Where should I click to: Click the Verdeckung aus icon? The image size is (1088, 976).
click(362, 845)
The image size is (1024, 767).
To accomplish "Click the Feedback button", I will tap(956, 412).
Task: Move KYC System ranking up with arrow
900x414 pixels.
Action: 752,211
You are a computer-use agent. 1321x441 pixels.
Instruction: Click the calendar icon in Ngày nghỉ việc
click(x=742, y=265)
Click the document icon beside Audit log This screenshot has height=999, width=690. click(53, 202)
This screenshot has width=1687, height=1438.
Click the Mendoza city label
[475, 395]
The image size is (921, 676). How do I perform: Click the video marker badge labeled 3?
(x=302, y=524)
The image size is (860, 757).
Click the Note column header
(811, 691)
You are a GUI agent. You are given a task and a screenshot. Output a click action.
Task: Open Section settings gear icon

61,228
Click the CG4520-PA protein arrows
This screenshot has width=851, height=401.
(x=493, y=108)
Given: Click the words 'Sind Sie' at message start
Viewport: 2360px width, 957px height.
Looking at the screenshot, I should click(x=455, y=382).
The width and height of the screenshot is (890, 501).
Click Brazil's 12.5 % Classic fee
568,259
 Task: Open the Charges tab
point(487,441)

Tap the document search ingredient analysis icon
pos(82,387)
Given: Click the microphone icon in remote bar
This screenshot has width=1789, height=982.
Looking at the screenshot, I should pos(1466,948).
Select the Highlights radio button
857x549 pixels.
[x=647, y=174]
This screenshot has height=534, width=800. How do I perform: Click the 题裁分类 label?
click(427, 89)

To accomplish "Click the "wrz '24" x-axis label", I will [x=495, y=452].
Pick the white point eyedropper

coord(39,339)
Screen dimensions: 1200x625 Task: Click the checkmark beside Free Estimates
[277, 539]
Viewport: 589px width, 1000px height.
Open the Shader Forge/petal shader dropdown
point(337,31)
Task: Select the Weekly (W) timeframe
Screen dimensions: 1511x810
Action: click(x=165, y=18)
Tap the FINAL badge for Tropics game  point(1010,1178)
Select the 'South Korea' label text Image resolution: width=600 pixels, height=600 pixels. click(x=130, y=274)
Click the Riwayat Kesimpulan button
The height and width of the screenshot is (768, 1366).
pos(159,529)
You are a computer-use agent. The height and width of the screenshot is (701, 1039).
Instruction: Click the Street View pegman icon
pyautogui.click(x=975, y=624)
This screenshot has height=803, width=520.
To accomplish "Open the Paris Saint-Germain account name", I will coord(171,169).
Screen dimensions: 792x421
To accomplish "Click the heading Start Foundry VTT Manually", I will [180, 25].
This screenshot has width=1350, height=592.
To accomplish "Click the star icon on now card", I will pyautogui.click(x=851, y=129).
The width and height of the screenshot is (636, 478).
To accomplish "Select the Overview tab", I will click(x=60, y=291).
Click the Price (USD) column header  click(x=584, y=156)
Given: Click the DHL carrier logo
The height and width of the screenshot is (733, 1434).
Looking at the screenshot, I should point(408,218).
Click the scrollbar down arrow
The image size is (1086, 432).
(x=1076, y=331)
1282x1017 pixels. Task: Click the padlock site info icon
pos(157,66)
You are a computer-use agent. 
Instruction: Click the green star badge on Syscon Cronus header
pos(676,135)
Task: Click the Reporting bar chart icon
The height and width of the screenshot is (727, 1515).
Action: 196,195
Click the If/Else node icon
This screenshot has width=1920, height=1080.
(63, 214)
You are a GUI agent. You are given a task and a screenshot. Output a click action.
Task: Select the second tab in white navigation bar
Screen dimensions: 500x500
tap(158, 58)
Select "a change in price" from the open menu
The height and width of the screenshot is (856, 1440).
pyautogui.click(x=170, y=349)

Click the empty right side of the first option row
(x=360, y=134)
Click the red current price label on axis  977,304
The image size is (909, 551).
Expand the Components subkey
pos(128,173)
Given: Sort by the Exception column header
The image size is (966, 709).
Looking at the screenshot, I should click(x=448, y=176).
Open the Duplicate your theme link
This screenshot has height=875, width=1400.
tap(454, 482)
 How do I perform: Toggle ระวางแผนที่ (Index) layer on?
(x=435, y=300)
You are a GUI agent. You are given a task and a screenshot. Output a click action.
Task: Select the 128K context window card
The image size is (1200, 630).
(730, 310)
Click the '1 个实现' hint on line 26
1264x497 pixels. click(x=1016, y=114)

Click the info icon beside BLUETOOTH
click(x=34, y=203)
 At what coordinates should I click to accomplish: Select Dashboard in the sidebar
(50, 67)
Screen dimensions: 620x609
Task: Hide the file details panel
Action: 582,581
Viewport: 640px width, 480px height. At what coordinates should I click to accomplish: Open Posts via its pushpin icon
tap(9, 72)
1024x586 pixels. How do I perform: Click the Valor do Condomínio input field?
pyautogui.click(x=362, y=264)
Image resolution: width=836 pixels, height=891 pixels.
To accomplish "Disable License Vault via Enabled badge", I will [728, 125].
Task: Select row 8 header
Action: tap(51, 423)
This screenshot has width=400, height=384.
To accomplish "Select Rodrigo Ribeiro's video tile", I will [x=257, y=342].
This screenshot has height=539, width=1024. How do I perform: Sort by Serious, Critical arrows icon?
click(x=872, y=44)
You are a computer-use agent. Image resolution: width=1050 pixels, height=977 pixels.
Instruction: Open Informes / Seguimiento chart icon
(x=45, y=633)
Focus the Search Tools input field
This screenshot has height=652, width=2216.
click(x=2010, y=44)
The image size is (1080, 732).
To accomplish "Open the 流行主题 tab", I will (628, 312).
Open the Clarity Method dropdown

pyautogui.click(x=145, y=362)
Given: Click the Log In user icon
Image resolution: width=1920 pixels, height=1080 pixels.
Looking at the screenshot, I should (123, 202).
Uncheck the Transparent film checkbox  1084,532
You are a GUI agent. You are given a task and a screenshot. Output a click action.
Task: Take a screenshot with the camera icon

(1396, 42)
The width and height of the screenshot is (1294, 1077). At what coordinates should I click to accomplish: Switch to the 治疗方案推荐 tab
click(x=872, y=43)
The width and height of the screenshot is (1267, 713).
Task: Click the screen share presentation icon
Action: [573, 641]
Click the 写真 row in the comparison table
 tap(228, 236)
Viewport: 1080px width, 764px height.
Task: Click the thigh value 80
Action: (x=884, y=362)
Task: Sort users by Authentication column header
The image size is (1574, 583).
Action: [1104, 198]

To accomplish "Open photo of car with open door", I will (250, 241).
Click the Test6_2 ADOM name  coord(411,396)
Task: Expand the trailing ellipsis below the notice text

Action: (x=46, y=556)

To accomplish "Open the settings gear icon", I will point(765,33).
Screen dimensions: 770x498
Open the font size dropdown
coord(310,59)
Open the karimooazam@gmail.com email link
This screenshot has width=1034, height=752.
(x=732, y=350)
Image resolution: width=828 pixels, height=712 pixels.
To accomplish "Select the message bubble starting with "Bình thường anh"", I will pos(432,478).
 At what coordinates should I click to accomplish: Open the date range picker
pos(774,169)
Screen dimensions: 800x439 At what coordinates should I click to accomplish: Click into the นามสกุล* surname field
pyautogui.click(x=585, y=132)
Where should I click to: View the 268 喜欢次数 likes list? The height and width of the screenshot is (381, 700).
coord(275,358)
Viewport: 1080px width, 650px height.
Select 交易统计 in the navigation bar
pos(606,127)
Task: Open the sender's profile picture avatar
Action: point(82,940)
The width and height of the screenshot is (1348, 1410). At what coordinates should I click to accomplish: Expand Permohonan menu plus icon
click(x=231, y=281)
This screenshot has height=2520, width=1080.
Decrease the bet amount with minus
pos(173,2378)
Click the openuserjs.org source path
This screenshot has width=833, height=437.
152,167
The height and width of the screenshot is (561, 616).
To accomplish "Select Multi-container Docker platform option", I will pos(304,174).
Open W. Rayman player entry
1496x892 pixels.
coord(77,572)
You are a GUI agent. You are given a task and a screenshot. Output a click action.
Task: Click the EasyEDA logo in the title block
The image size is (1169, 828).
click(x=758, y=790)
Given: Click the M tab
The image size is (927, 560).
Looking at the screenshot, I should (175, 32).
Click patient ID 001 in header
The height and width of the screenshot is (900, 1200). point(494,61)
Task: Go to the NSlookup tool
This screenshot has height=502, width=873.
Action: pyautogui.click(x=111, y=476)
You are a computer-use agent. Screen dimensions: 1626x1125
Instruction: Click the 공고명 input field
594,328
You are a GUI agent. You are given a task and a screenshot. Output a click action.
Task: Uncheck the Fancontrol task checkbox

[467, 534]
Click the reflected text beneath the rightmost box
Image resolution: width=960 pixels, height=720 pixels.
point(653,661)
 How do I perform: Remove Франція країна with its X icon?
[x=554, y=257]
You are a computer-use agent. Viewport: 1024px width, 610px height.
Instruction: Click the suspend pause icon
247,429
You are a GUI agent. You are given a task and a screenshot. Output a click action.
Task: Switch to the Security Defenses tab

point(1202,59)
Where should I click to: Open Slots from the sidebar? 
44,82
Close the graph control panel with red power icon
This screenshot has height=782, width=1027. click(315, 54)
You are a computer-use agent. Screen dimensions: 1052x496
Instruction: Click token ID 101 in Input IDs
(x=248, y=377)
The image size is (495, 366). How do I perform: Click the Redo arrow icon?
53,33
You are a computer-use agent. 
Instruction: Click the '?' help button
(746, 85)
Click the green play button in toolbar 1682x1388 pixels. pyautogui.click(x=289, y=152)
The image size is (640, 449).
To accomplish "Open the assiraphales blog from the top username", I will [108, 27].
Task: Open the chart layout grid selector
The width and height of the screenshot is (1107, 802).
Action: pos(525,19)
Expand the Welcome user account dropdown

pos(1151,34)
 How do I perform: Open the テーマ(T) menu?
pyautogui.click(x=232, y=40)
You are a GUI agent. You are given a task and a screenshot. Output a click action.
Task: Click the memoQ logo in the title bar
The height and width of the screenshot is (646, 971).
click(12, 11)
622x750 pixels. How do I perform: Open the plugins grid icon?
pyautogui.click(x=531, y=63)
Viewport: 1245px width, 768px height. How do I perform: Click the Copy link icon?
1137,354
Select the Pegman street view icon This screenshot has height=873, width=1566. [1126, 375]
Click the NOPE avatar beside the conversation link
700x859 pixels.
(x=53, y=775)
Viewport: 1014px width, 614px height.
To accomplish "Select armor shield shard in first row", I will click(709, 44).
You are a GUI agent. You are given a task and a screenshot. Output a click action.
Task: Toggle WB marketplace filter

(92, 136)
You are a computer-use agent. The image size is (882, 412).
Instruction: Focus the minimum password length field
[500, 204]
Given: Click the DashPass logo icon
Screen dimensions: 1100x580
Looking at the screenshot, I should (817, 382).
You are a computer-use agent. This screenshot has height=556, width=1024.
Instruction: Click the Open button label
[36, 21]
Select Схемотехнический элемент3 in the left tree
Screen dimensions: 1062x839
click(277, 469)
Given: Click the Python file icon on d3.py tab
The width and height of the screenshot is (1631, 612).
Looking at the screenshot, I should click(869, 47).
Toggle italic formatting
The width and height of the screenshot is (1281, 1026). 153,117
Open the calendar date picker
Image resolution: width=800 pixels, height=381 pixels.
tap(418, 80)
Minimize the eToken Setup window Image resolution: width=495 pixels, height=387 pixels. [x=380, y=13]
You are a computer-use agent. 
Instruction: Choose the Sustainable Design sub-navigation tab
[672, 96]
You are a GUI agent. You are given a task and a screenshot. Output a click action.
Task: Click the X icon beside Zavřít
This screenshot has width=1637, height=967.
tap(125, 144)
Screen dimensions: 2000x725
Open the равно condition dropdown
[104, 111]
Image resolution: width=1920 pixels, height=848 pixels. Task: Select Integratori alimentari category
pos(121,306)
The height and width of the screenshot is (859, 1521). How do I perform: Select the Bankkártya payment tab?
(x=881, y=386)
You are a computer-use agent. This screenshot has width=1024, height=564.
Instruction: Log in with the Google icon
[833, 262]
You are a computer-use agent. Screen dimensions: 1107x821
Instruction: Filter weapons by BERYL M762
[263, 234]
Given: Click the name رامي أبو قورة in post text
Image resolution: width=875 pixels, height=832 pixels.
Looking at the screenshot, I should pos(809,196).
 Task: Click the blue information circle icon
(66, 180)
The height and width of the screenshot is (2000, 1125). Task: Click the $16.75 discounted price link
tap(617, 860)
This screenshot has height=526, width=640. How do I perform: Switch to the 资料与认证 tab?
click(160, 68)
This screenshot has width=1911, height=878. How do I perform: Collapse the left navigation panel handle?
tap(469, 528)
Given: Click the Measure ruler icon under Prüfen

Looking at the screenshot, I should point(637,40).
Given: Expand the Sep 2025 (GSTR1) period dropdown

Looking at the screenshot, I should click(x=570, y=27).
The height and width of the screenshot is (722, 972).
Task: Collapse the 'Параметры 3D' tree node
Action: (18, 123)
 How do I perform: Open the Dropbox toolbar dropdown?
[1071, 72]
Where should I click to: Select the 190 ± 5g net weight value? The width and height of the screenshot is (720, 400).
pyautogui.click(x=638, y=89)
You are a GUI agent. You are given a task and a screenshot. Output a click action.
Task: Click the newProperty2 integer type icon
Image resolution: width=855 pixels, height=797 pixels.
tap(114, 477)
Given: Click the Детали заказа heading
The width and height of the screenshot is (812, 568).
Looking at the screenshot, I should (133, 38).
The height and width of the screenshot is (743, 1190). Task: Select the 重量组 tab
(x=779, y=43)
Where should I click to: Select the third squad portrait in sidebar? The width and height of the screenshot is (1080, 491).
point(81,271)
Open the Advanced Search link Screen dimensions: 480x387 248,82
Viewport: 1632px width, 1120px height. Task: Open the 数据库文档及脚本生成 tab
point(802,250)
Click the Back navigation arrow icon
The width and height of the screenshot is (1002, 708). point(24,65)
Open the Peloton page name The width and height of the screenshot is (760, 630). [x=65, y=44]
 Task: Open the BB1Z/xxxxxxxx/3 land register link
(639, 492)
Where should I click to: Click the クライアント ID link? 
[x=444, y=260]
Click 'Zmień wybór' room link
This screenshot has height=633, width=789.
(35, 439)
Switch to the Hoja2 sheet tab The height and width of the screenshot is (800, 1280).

• ACTIVITY
Taking the entries above, write out exactly the lines starting with the line containing "Given: Click the name" and going on through the line containing "Open the Peloton", both included, and nothing else.

• TASK OUTPUT
Given: Click the name رامي أبو قورة in post text
Image resolution: width=875 pixels, height=832 pixels.
Looking at the screenshot, I should pos(809,196).
 Task: Click the blue information circle icon
(66, 180)
The height and width of the screenshot is (2000, 1125). Task: Click the $16.75 discounted price link
tap(617, 860)
This screenshot has height=526, width=640. How do I perform: Switch to the 资料与认证 tab?
click(160, 68)
This screenshot has width=1911, height=878. How do I perform: Collapse the left navigation panel handle?
tap(469, 528)
Given: Click the Measure ruler icon under Prüfen

Looking at the screenshot, I should point(637,40).
Given: Expand the Sep 2025 (GSTR1) period dropdown

Looking at the screenshot, I should click(x=570, y=27).
The height and width of the screenshot is (722, 972).
Task: Collapse the 'Параметры 3D' tree node
Action: (18, 123)
 How do I perform: Open the Dropbox toolbar dropdown?
[1071, 72]
Where should I click to: Select the 190 ± 5g net weight value? The width and height of the screenshot is (720, 400).
pyautogui.click(x=638, y=89)
You are a GUI agent. You are given a task and a screenshot. Output a click action.
Task: Click the newProperty2 integer type icon
Image resolution: width=855 pixels, height=797 pixels.
tap(114, 477)
Given: Click the Детали заказа heading
The width and height of the screenshot is (812, 568).
Looking at the screenshot, I should (133, 38).
The height and width of the screenshot is (743, 1190). Task: Select the 重量组 tab
(x=779, y=43)
Where should I click to: Select the third squad portrait in sidebar? The width and height of the screenshot is (1080, 491).
point(81,271)
Open the Advanced Search link Screen dimensions: 480x387 248,82
Viewport: 1632px width, 1120px height. Task: Open the 数据库文档及脚本生成 tab
point(802,250)
Click the Back navigation arrow icon
The width and height of the screenshot is (1002, 708). point(24,65)
Open the Peloton page name The width and height of the screenshot is (760, 630). [x=65, y=44]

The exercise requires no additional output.